Maps and Python
Recently I've been working a lot with maps and geographical data. Most of the work has been dome in Stata and I've been using mostly QGIS for visualization. Also I did some simple spatial operations in GDAL and ArcGIS. But when it comes to producing maps, QGIS was my tool of choice. Ideas change quite a lot and QGIS is nice tool for data visualization, but unfortunately I've found it's Python API a bit troublesome to help me automatize production of maps. So I kept doing things manually.
Tools¶
Here I turn to Python and its libraries to help me automatize map production. It turn out not much effort is needed and the maps being produced are visually appealing just after some minor tweaks.

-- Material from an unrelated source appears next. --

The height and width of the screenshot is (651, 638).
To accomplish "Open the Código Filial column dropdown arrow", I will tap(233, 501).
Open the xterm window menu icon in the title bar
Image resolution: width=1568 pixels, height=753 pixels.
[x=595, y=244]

In this short excercise I use Geopandas which enables a simple way to work with Geo data. Except that I also use the standard scientific libraries like Matplotlib, Pandas and Numpy.
Data sources¶
In this example I use administrative boundaries for Poland and connect it with Local Data Bank, BDL data from the Polish national statistics office.
Shapefiles for administrative boundaries for Poland are available for free to download here. Unfortunately only last year is available, but still it's something.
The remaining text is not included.